The surprisingly steady land market provides emerging optimism for the dairy market. According to the data from the Federal Reserve Bank land values have held up well in 2018 across most of the central United States . . . including the Midwest, the Corn Belt, and the Northern Plains.
In Wisconsin, the data from the State Department of Revenue is pointing at higher average values in 2018 compared to 2017. That might be surprising for some, encouraging for others, or maybe both.
One note of caution, however, comes from the decline in the number of land transactions and the total number of acres transferred in 2018 compared to previous years. A lower number of transactions can sometimes be a sign of growing discrepancy between buyers and sellers, resulting in more sellers holding out. This can, in turn, lead to a softer market in subsequent years. That is part of the reason why I’m talking about cautious optimism.

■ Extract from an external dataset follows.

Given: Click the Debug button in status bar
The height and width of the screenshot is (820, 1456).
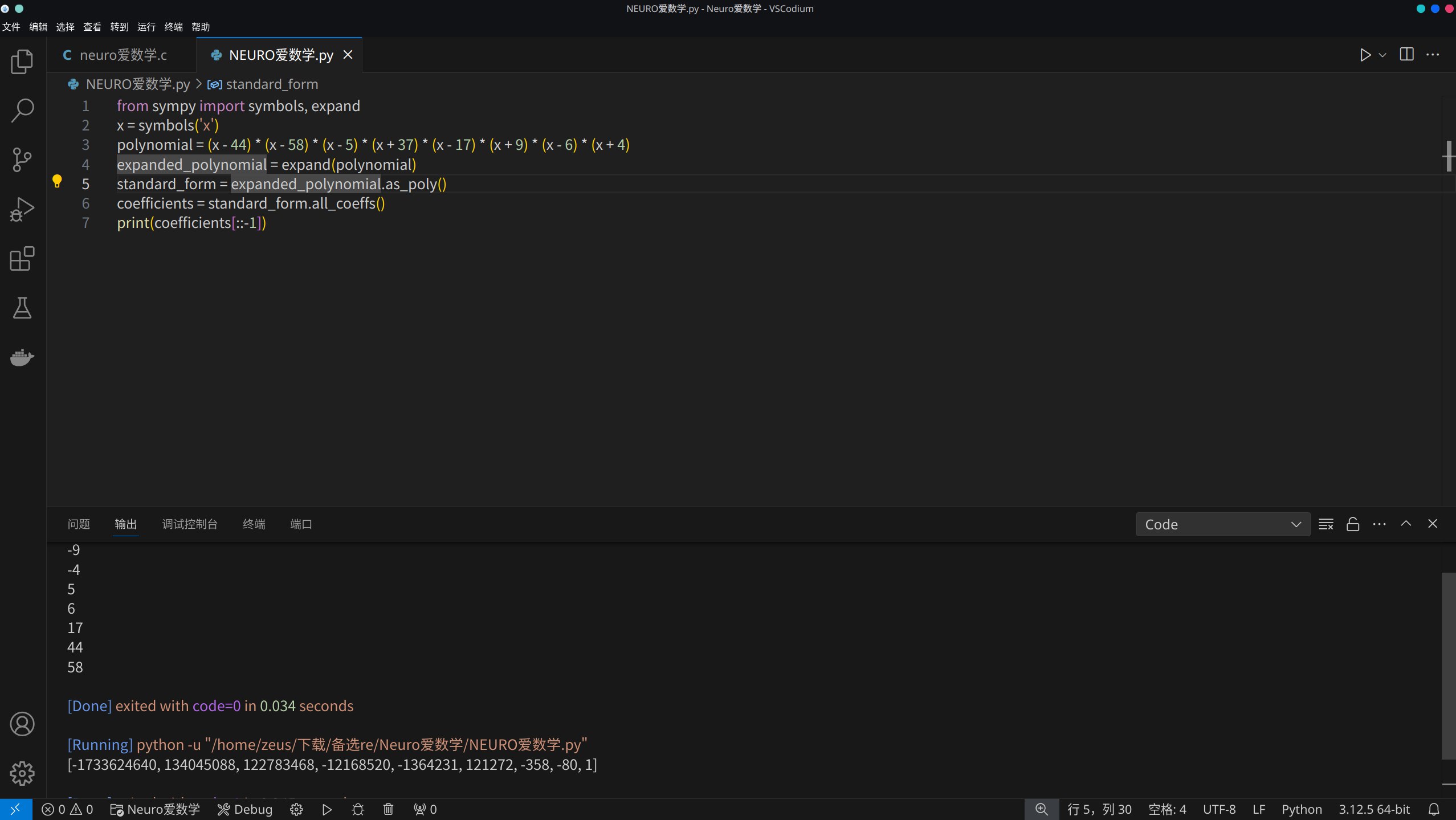Looking at the screenshot, I should (x=245, y=809).
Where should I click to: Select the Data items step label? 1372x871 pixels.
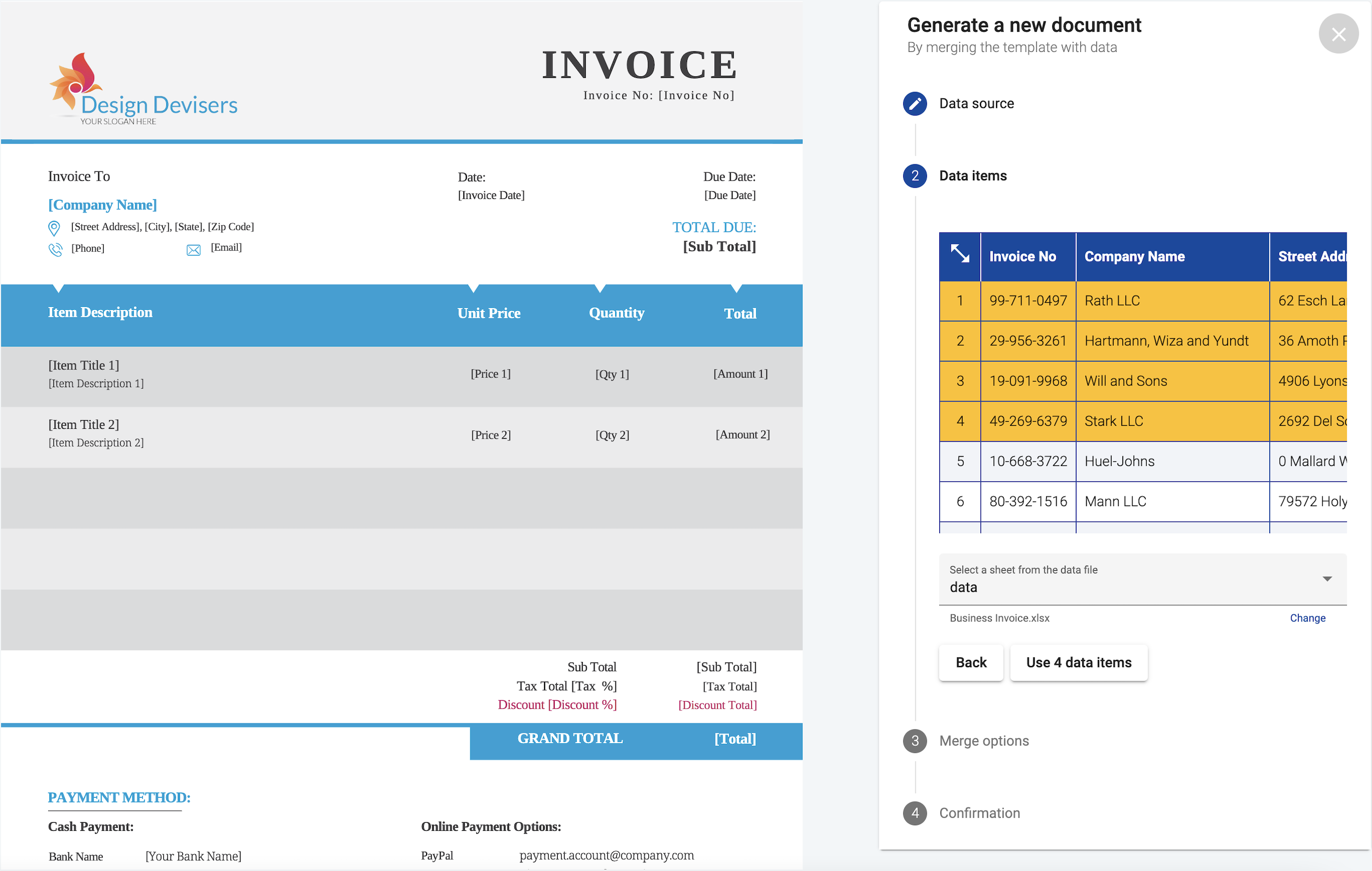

Federal Reserve data released earlier this month for the first quarter of 2019 indicates steady land value for Illinois and Iowa and the entire Tenth District that includes Colorado, Kansas, Nebraska, Oklahoma, Wyoming, along with parts of Missouri and New Mexico. On the flip side, the data also suggests a decline in value for Wisconsin in early 2019.
We can only hope that the optimism regarding dairy markets materializes. And, although credit conditions for most dairy producers are already tight, we can expect interest rates to hold steady and avoid a further tightening of credit.